┌─ Testo selezionato

Ma quale "Contratto". Il Vangelo del governo è vago e non impegna

«Abbiamo firmato un contratto di governo che va rispettato da entrambi i contraenti», dice Gigino Di Maio. «Il contratto di governo è sacro e vale per tutto quello che contiene», dice Matteo Salvini.

Il contratto di governo è il mito fondativo dell'esecutivo gialloverde, la Sacra Bibbia su cui leghisti e grillini hanno giurato al momento del fidanzamento, le tavole della legge. Questo all'alba radiosa del governo: più recentemente, si sono trasformate nel corpo contundente che vicepremier e comprimari si sbatacchiano sul cranio mentre litigano su ogni singolo punto in agenda.

Prendete il caso prescrizione: «Sta nel contratto di governo, quindi va fatto», strillano il ministro della Giustizia Bonafede e i suoi compagni grillini. «Ma non credo sia scritto nei termini proposti dai relatori della legge anticorruzione», obietta il leghista Giorgetti. E Salvini, di rincalzo: «La riforma della prescrizione è nel contratto e la faremo», ma non certo «con un emendamento presentato dalla sera alla mattina». E dire che il «contratto», che poi è l'equivalente di un banale programma di coalizione, fu sbandierato come la rivoluzione copernicana della politica mondiale. E che si spingeva fino a prevedere un bislacco (e anticostituzionale, fecero notare in molti) organismo, il Comitato per la Conciliazione, chiamato a dirimere eventuali controversie votando a maggioranza dei due terzi. Le controversie si moltiplicano, ma l'organismo è nel frattempo svanito nel nulla.

└─
┌─ Dati forniti

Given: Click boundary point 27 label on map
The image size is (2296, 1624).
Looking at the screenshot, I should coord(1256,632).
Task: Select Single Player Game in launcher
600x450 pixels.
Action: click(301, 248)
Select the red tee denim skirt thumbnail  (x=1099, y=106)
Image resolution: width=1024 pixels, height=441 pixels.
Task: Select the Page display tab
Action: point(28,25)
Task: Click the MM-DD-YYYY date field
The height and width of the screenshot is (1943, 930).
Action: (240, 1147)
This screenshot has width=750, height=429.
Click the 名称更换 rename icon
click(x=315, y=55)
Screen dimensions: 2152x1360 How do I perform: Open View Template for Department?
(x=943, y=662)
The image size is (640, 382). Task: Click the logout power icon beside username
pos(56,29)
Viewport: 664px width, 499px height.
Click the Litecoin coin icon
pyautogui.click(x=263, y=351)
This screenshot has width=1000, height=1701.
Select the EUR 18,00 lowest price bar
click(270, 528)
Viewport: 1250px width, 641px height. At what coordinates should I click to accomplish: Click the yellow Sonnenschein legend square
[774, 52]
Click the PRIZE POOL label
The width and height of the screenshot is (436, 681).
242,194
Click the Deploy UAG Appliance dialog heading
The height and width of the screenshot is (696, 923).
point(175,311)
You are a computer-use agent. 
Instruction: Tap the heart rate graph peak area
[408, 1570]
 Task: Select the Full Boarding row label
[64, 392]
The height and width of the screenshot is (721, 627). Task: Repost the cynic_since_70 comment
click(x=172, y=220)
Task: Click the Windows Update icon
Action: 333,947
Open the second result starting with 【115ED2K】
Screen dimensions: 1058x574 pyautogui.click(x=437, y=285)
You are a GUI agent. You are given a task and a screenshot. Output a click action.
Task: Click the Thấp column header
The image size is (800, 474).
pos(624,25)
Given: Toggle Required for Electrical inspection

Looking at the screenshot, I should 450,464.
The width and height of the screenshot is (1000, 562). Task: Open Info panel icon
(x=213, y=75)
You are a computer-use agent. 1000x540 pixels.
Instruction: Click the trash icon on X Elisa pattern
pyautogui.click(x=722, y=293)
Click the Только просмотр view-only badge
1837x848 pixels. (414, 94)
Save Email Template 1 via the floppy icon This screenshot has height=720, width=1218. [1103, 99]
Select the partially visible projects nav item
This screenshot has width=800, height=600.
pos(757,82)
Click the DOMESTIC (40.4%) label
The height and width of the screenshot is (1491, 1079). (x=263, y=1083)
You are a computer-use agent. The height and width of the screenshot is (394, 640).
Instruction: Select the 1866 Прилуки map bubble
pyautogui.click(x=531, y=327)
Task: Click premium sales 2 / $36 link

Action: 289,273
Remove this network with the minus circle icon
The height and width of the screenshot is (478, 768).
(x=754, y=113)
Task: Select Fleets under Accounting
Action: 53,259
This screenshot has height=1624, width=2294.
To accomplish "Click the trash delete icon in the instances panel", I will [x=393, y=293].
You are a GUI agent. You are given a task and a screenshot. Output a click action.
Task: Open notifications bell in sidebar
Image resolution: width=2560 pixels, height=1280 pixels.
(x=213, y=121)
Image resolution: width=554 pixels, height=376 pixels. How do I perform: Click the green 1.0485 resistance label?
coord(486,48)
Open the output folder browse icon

└─

Compito 1 – Elenca tutte le persone chiamate per nome nell'articolo sul contratto di governo.
Compito 2 – Riassumi in due frasi l'articolo sul contratto di governo.
Compito 3 – Prosegui l'articolo sul contratto di governo a partire dal punto in cui si ferma.

Risultato 1 –
Gigino Di Maio
Matteo Salvini
Bonafede
Giorgetti

Risultato 2 – Il contratto di governo, che Di Maio e Salvini definiscono vincolante e sacro, è diventato motivo di scontro continuo tra leghisti e grillini, come mostra il caso della prescrizione. Presentato come una rivoluzione copernicana, equivale in realtà a un banale programma di coalizione, e il Comitato per la Conciliazione previsto per dirimere le controversie è svanito nel nulla.

Risultato 3 –
Anche perché quel benedetto «contratto», un noioso papiello assai prolisso - che stilisticamente sembra uscito da una di quelle inconcludenti assemblee studentesche degli anni 70 sul 18 politico e la lotta al capitalismo - illustra dettagli e buoni propositi su temi non esattamente prioritari, come il «bike sharing» o «lo spettacolo dal vivo», ma sulla maggior parte dei punti concreti è estremamente vago, e dice tutto e il contrario di tutto. Ad esempio, al punto «Giustizia»: «È necessaria una efficace riforma della prescrizione dei reati», punto. Come, quando, chi, perché: niente di niente. Fuffa purissima.

Il farraginoso testo si dilunga invece nei particolari di quelle che sono le bandierine elettoralistiche di Lega e Cinque stelle, come flat tax (che però è stata rinviata sine die), o reddito di cittadinanza. E qui casca l'asino, perché il primo a violare il mitologico contratto di governo è proprio il governo medesimo: verranno erogati «780 euro per persona fisica», e «a tal fine saranno stanziati 17 miliardi annui», più «2 miliardi ai centri per l'impiego», sta scolpito nel marmo del Contratto. Peccato che nella manovra siano previsti - forse - solo 9 miliardi, di cui però 2,2 per programmi dei precedenti governi contro la povertà. E che quei 780 euro siano solo la cifra da «integrare» nel caso in cui si conti su un reddito inferiore.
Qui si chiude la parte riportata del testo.